"In The Infested Mind, Lockwood shifts from entomology to psychology to examine the fascination that first drew him to insects and the terror that later repelled him. His exploration of our complex relations with these critters makes for an engrossing book. For the entomophobic reader especially, the experience is at times thrilling (watch out for the photos!) and therapeutic." --Scientific American MIND
"Lockwood (natural sciences & humanities, Univ. of Wyoming; Six-Legged Soldiers) begins with his own nightmare experience with a locust swarm and proceeds to analyze thoroughly human reactions to insects and spiders. He explores the differences between fear and disgust, both of which help protect us from potential danger and harm... VERDICT: For all who have responded to insects -- entomophobes, entomophiles, or in between -- as well as psychologists and parents." --Library Journal
"By drawing upon the works of Dali, Kant and Jung (amongst others), Lockwood reveals the psychology of our fears and disgust of arthropods. Central to this argument is the idea that human beings are culturally malleable creatures operating within certain evolutionary constraints. Leave it also to Lockwood to examine entomophobia and biophilia in such a reflexive, provocative and engaging fashion, while elucidating the role of the negative sublime in human-arthropod encounters." --Raynald Harvey Lemelin, Lakehead University Research Chair in Parks and Protected Areas, Lakehead University
"A tour-de-force account of the myriad ways that insects and their kin repel, disgust, terrify, and yet paradoxically attract and fascinate humans, irrespective of time and place." --May Berenbaum, Head of Department of Entomology, University of Illinois at Urbana-Champaign
"The book's exploration of the science, driven by Lockwood's quest to understand himself, is easy to follow and fascinating." --Nature Conservancy
"In many ways The Infested Mind challenges the reader to acknowledge his or her own phobias and assess the rationality of these conditions, be it entomophobia or another fear.
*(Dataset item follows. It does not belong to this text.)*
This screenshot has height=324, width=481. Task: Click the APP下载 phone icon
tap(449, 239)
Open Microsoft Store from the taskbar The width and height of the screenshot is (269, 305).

However, it does this in a lighthearted and entertaining way. The anecdotes used by Lockwood are amusing and the content never stagnates on one topic. The book is also an eye opener, highlighting the pervasive nature of phobias in the modern world (phobic individuals are more common now than ever before). The Infested Mind would be an appealing read for a wide audience as it is engaging and easily absorbed, while providing relevant information that has a basis in robust scientific studies. Individuals with an interest in phychology may find this book particularly interesting." -- Biological Conservation
About the Author
Jeffrey Lockwood is Professor of Natural Sciences & Humanities at the University of Wyoming and author of Six-Legged Soldiers: Using Insects as Weapons of War.